A poco más de dos meses de su inauguración en Santa Rosa, el hipermercado Maxi Carrefour continúa con la desvinculación de personal. “Todo el tiempo están echando a uno o dos empleados”, aseguró una de las personas despedidas en las últimas horas, en un clima de creciente incertidumbre entre los trabajadores.
La situación ya había comenzado a advertirse semanas atrás, cuando trascendieron los primeros recortes en la planta que Carrefour instaló en el predio de la Asociación Agrícola Ganadera, sobre la avenida Spinetto. En ese momento, fuentes del sector comercial señalaron que “habían sacado a dos o tres empleados” y advirtieron que el mercado local “no tiene demanda para otra gran superficie en esa zona”.
Desde el ámbito gremial ya se había encendido la alarma por las modalidades de contratación. Según denunciaron, la empresa incorporó alrededor de 117 trabajadores, pero todos con jornadas reducidas y bajo el esquema de banco de horas, una práctica considerada precarizante. El compromiso asumido por la firma era regularizar la situación y llevar al 70% del personal a jornada completa en un plazo de seis meses, algo que hoy aparece cada vez más lejano.

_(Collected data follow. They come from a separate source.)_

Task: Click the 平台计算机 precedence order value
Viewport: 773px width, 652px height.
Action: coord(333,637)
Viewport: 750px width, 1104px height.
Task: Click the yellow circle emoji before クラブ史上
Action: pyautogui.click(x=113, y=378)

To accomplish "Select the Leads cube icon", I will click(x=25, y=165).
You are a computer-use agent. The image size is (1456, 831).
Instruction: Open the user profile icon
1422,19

La continuidad de las desvinculaciones confirma los temores iniciales. “Se van desprendiendo del personal de a poco. No hay ventas y en todos los rubros se da esta sangría”, señalaron desde el sector. También cuestionaron las formas en que se comunican los despidos: “Llegan a trabajar y les dicen ‘no vengas más’. Es de una crueldad pocas veces vista, la gente queda paralizada y llorando. Cualquiera puede ser el próximo”.

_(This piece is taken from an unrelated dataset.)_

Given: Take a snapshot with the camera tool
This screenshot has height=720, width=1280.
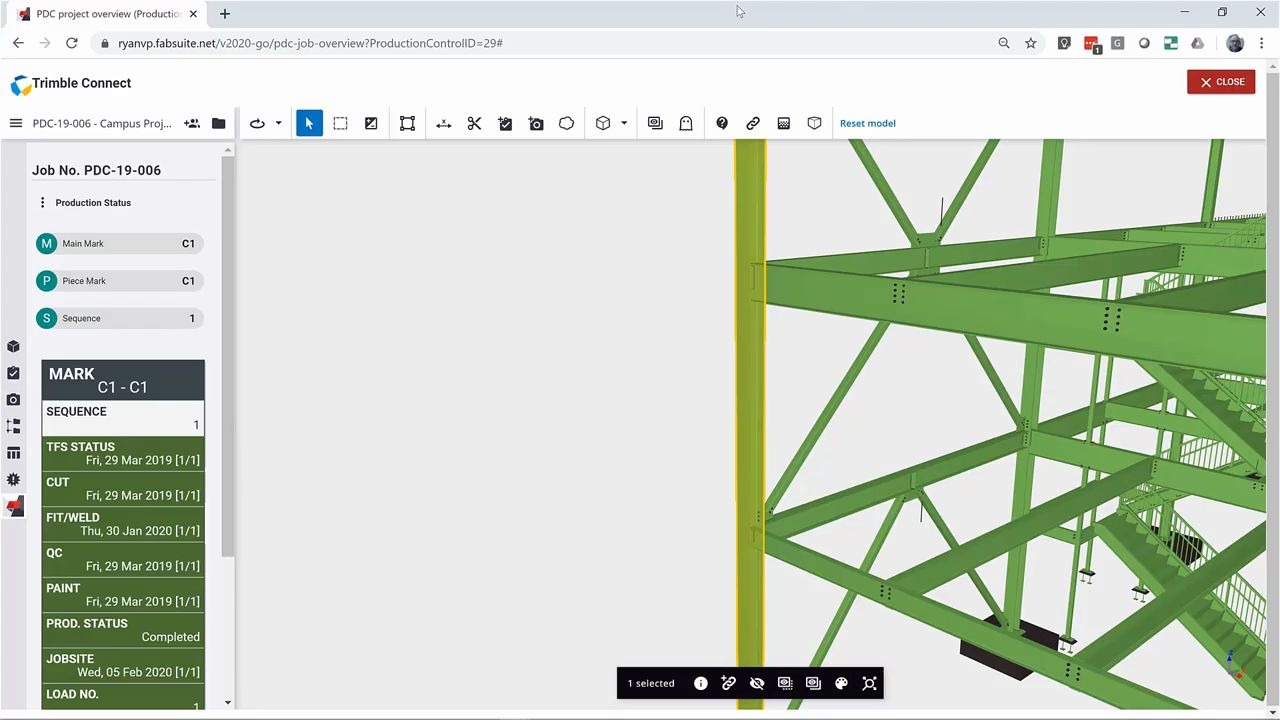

En este contexto, los movimientos de la empresa son leídos como una anticipación de los beneficios que traerá la reforma laboral impulsada por el gobierno de Javier Milei. “Con el período de prueba extendido a seis meses, se van a quedar con la mitad”, opinan.
El Maxi Carrefour fue inaugurado el 12 de diciembre con la promesa de generar alrededor de cien puestos de trabajo, aunque hoy las proyecciones indican que el plantel podría reducirse a poco más de cincuenta empleados. La apertura ya había estado envuelta en polémica antes del corte de cinta, cuando una denuncia derivó en inspecciones de la Secretaría de Trabajo y Promoción del Empleo, que ordenó la suspensión del armado de la nave por condiciones inseguras para los operarios de la obra.